The issue in that case was clearly different from the issue with which I am now concerned but some of the reasoning in the judgments in that case on which party has the burden of proof is instructive. It is relevant to the present dispute as it was stated in Sowden that
“the correct question to be addressed in relation to the care element of the claim is ‘What is required to meet the claimant’s reasonable needs?’” per Longmore LJ [94];
“there is no legal burden on [the claimant] first to disprove that statutory provision will be adequate” per Pill LJ [63] and that
“it is for a defendant who asserts that a claimant should be content with local authority residential care to set out in clear terms whether such reasonable needs can be met by such care and whether there is any respect in which they accept that such care does not meet the claimant’s reasonable needs, so that top-up will be appropriate” per Longmore LJ [99].
In this case, the claimant has proved that his reasonable care needs from the age of 19 requires annual periodic payments of £ 50,548.90 subject to RPI escalation as this is shown by the agreed reports of the care experts. The reasoning in Sowden demonstrates that the defendants then in consequence have the onus of showing that the local authority can wholly or partially satisfy these reasonable needs of the claimant. The defendants have failed to discharge this onus, as they have not adduced any evidence to show that the local authority or any organisation would provide any care for the claimant or bear any of the costs of providing the care. Thus the claimant is entitled from the age of 19 to annual periodic payments of £ 50,548.90 subject to RPI escalation.
For the avoidance of doubt, I stress that if a defendant wishes to claim that a local authority might meet at any time all or some of the claimant’s reasonable care costs, then it must adduce cogent evidence to show that this is correct but as I have explained, the defendants have not done so in the present case.
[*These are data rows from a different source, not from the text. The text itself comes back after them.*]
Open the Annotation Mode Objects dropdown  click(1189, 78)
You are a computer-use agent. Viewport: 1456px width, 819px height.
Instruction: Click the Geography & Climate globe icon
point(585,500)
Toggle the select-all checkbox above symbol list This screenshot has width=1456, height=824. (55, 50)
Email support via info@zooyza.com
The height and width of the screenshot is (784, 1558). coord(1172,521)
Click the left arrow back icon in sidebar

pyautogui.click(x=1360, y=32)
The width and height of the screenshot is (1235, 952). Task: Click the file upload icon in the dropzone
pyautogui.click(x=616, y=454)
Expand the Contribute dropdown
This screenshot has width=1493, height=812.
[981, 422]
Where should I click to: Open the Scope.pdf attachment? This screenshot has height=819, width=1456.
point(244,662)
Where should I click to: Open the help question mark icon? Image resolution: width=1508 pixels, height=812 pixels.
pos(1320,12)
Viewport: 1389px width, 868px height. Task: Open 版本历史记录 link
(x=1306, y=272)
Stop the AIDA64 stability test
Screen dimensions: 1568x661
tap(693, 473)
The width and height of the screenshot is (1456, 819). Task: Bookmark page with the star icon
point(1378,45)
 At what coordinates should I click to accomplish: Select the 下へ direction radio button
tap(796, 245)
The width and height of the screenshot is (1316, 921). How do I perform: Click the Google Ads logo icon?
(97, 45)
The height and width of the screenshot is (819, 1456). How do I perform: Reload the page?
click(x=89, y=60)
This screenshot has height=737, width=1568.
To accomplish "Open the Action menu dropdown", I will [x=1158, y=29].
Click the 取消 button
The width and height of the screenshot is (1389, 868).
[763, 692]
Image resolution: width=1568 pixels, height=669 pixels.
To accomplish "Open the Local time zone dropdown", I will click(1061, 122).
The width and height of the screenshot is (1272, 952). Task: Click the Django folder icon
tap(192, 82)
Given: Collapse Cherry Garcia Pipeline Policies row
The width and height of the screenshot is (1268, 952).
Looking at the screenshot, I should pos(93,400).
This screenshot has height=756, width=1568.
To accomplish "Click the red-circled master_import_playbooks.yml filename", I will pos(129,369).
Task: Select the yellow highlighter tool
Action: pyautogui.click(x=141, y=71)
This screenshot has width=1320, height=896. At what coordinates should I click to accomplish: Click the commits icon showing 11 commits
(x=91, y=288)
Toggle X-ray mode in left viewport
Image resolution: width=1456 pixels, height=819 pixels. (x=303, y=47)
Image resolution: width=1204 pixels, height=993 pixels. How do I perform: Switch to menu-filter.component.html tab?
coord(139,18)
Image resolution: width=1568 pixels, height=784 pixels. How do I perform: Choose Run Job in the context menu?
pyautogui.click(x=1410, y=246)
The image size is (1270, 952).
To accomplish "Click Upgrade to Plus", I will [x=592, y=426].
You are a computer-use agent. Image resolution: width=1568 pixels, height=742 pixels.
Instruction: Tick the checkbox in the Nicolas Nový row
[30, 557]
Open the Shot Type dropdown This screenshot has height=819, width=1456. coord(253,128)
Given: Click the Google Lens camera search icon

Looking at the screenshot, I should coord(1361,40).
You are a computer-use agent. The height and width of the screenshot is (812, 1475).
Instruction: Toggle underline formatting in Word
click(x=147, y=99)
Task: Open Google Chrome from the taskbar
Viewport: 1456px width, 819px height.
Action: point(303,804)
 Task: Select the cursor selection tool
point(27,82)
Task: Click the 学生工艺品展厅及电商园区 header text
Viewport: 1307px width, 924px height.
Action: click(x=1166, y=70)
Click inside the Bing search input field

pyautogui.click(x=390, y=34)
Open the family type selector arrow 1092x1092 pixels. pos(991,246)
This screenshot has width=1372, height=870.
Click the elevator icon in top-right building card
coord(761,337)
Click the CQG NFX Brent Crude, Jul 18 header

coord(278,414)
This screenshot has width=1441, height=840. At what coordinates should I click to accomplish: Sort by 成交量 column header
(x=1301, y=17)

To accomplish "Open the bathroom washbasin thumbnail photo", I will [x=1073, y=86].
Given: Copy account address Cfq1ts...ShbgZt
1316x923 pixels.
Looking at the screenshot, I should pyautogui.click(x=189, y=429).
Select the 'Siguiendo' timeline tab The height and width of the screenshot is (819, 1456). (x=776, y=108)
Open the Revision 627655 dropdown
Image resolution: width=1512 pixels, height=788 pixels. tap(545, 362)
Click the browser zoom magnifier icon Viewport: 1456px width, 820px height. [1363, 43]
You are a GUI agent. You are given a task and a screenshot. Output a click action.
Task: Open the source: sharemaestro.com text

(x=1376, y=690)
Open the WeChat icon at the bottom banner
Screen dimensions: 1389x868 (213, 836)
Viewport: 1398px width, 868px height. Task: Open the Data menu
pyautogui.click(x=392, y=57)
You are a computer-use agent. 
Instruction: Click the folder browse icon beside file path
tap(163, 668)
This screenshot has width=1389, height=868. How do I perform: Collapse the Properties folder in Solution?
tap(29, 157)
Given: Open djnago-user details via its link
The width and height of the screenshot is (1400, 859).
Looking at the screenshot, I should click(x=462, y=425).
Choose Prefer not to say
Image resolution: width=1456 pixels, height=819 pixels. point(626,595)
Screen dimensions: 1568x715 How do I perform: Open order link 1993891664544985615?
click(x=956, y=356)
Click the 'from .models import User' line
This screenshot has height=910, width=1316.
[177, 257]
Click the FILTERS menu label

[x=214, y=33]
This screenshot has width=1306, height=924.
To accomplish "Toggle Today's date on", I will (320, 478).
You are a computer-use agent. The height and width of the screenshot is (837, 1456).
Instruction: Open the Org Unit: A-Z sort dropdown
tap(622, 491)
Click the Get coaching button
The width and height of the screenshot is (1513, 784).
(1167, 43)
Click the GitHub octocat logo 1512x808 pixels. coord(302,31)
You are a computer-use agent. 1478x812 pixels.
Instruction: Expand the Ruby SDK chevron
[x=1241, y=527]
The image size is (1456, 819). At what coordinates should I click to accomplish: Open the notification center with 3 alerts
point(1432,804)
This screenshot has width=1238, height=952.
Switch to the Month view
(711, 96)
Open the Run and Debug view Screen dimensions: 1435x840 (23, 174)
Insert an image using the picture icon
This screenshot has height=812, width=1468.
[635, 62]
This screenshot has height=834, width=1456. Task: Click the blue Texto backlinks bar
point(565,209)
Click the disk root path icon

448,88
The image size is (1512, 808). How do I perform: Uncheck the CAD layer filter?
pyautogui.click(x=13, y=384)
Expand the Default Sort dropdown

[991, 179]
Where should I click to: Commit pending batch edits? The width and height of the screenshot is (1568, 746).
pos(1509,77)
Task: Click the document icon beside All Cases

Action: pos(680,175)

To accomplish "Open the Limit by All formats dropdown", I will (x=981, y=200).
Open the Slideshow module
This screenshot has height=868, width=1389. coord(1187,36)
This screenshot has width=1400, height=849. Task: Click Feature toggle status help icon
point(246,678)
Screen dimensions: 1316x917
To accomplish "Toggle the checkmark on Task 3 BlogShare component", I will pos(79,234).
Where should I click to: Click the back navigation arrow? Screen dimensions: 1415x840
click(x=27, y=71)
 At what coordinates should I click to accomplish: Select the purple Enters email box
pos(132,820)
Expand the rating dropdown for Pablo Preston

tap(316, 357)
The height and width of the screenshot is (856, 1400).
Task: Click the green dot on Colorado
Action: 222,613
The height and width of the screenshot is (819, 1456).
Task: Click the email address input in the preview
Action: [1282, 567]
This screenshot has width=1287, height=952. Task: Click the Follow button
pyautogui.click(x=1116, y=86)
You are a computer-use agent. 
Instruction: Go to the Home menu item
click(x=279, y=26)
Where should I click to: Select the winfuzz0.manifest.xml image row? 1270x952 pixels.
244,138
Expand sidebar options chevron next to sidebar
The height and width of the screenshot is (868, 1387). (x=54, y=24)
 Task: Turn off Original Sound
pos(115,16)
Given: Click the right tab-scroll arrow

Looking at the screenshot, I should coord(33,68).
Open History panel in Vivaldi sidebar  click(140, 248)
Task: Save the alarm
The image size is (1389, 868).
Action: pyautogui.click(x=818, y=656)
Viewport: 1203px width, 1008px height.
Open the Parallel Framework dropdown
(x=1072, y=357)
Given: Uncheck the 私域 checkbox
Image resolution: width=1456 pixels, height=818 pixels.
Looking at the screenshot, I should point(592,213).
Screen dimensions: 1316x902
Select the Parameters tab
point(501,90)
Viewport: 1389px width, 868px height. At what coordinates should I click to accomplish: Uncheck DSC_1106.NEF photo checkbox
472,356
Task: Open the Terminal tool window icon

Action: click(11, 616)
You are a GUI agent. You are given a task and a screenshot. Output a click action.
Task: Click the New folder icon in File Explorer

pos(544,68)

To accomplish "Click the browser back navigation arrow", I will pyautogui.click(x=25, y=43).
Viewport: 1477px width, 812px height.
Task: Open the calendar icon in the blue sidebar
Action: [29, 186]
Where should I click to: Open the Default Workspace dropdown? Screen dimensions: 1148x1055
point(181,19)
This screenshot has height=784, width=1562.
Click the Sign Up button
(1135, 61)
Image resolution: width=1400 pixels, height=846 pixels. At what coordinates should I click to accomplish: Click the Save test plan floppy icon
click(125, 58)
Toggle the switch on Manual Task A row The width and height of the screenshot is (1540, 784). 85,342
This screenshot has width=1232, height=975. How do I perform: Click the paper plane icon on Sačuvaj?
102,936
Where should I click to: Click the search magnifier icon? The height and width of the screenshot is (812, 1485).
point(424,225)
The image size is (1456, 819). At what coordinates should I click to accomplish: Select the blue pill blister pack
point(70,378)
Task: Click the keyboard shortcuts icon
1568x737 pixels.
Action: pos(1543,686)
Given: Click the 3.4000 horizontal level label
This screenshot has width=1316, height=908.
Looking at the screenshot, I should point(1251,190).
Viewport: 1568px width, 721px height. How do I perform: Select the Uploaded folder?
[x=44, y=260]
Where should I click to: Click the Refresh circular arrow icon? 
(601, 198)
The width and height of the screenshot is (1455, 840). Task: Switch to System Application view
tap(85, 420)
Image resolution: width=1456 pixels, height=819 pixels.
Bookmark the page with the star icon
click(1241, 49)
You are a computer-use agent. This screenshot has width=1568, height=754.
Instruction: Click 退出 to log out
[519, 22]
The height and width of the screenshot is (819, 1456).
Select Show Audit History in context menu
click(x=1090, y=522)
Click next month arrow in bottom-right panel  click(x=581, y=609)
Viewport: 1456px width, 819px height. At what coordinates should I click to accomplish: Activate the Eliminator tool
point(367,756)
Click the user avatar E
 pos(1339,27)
Indeed even if the claimant had the onus of showing that the local authority could not wholly or partially satisfy his reasonable care needs, he might well have discharged this burden because, as Mr. Storey has explained, there is a strong prospect that by the time that the claimant reaches the age of 19 in July 2014 and thereafter, local authorities might well be applying a means test before giving any care benefits to disabled people. The claimant might well then be regarded as someone, who would not be entitled to receive benefits from the local authority because of his means but I need not reach a decision on that point for the reasons set out in the last paragraph.
IV Conclusion
Thus the claimant is entitled to periodic payments at the rate agreed by the care experts of the parties at the rate of £50,548 per annum subject to RPI escalation from today’s date for his care costs but with effect from July 2014.The remainder of the terms of the order have been agreed. I cannot finish my involvement in the present case first without paying tribute to Louis’ remarkable courage in coping with his disabilities and second without acknowledging the magnificent, sustained and dedicated care of Louis’ mother and of other members of their family.